_Data to use_

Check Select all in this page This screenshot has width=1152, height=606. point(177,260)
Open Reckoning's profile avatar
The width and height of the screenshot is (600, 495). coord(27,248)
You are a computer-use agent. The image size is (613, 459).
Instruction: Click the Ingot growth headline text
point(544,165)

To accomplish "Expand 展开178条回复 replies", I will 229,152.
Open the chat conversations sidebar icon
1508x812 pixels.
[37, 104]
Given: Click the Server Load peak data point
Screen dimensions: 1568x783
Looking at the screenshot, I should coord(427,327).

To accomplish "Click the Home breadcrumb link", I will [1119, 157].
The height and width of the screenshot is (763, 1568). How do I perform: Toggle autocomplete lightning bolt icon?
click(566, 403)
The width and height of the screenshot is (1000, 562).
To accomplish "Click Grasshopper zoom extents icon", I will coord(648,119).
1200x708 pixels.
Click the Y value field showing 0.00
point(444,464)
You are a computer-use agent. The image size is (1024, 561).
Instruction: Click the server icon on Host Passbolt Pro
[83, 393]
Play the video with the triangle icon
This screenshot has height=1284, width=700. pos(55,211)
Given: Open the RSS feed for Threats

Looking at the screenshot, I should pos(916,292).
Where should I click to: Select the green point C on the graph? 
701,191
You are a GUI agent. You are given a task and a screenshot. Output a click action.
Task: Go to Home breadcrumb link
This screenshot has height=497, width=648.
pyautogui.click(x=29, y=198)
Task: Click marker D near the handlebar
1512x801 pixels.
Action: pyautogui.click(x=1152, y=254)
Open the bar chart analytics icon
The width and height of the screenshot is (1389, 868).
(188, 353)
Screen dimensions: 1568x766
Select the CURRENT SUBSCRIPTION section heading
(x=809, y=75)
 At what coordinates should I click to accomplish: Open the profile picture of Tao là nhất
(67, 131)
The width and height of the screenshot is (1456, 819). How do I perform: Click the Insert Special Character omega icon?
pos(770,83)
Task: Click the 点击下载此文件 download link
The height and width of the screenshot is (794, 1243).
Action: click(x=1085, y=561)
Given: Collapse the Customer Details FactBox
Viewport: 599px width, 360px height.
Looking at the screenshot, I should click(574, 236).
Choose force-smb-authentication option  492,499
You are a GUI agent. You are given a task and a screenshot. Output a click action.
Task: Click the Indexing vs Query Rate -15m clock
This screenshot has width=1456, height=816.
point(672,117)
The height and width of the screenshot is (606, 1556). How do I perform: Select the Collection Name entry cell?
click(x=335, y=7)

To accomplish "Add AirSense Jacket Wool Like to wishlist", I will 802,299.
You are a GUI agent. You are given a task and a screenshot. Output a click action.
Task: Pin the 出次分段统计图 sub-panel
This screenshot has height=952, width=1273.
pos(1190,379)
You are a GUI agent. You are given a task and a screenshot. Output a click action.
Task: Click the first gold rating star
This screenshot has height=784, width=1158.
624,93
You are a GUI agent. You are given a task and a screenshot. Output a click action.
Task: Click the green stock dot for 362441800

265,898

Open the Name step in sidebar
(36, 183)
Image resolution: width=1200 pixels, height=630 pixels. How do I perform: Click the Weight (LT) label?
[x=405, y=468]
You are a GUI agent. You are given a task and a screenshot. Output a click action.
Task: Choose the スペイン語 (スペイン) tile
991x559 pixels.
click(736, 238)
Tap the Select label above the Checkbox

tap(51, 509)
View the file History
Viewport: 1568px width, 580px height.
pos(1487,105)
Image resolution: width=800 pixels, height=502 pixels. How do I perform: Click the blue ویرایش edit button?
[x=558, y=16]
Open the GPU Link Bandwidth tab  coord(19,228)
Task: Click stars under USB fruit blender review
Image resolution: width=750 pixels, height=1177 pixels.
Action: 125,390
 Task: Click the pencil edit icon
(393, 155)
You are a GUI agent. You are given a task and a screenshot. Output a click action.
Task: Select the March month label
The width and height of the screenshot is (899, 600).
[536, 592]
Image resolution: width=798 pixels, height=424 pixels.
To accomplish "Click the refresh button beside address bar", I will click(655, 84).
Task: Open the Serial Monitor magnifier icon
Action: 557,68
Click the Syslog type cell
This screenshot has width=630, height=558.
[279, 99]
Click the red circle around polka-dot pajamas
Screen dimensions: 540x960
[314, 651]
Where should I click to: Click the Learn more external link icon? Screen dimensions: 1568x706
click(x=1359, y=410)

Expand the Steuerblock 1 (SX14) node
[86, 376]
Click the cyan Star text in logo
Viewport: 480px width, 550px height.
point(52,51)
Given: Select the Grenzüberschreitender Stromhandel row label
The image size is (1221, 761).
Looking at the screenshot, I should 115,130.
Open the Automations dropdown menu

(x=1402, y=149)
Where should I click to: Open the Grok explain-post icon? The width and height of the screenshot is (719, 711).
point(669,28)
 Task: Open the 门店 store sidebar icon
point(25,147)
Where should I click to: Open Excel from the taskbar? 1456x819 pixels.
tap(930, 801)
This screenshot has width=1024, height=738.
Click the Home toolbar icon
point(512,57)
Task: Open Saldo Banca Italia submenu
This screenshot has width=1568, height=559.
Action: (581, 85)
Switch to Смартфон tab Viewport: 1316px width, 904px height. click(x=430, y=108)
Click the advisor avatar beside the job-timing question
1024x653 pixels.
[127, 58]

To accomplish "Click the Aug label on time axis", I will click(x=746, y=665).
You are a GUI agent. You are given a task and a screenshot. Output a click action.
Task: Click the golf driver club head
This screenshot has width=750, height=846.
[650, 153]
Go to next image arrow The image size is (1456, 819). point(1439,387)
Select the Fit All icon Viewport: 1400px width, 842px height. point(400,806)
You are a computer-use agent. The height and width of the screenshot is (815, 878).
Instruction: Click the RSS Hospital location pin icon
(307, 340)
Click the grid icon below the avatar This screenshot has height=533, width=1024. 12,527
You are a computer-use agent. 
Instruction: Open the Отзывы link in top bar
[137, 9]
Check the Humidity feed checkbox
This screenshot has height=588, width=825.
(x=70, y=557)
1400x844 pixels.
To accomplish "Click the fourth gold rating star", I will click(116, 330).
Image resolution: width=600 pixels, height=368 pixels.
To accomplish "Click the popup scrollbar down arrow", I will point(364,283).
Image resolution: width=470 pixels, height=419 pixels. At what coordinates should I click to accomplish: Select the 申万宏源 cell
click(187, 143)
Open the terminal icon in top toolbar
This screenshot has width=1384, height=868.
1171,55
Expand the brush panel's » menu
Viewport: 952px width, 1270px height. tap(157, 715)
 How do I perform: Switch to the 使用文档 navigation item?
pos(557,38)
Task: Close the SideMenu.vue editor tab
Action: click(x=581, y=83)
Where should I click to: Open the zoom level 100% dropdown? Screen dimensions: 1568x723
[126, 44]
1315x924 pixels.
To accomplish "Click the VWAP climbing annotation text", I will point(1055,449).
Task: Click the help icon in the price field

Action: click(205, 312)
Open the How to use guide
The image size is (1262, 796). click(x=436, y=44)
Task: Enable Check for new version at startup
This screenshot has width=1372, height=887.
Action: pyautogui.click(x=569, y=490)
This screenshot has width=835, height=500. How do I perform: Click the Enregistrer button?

_Task instructions_
Change "help icon" to "question mark icon" in the records starting at the line containing "Task: Click the help icon in the price field" and ending at the line containing "Action: pyautogui.click(x=569, y=490)". Give only those lines, with everything else left as it is.

_Answer for this exercise_
Task: Click the question mark icon in the price field

Action: click(205, 312)
Open the How to use guide
The image size is (1262, 796). click(x=436, y=44)
Task: Enable Check for new version at startup
This screenshot has width=1372, height=887.
Action: pyautogui.click(x=569, y=490)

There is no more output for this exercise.